# [Required work]
Once you reach the line containing "Click the 进球 column header" in the data below, restate each line word for word up to and including the one containing "Screen dimensions: 747x560".

# [Available data]
Start of Block

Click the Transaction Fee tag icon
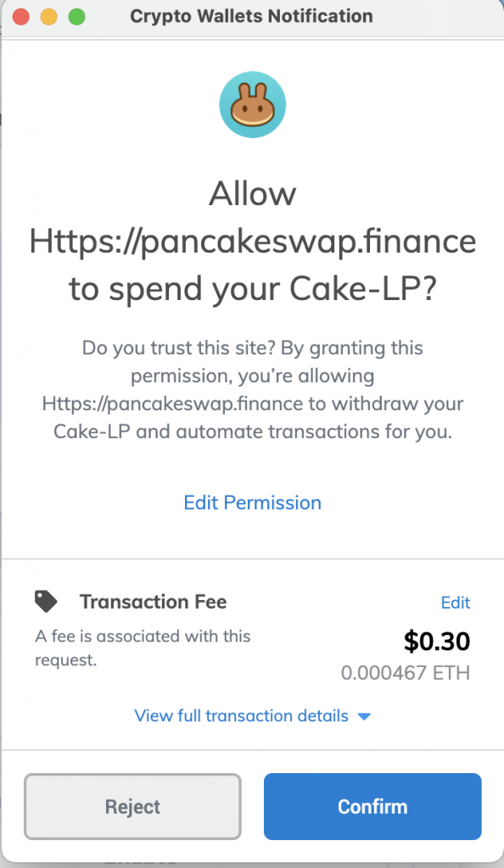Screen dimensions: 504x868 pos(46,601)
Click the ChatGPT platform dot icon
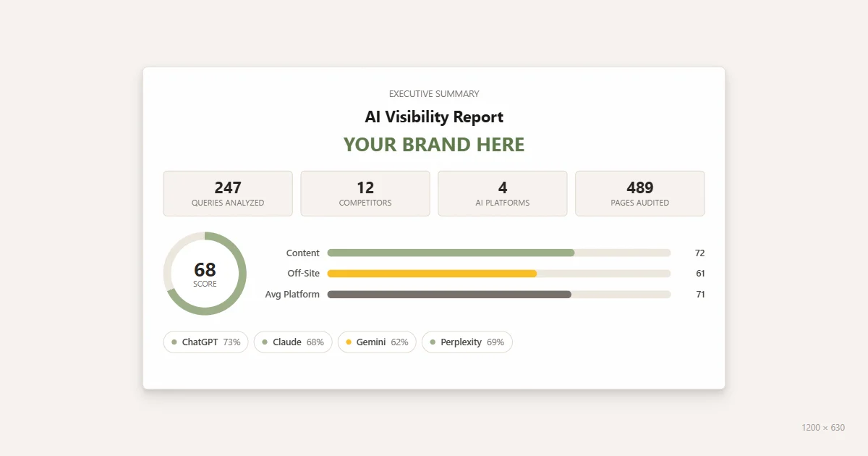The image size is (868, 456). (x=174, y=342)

End of Block
Start of Block

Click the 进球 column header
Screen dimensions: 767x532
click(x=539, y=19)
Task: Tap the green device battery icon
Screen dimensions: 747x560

End of Block
Start of Block

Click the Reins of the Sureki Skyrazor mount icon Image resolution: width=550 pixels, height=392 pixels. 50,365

End of Block

# [The answer]
Click the 进球 column header
Screen dimensions: 767x532
click(x=539, y=19)
Task: Tap the green device battery icon
Screen dimensions: 747x560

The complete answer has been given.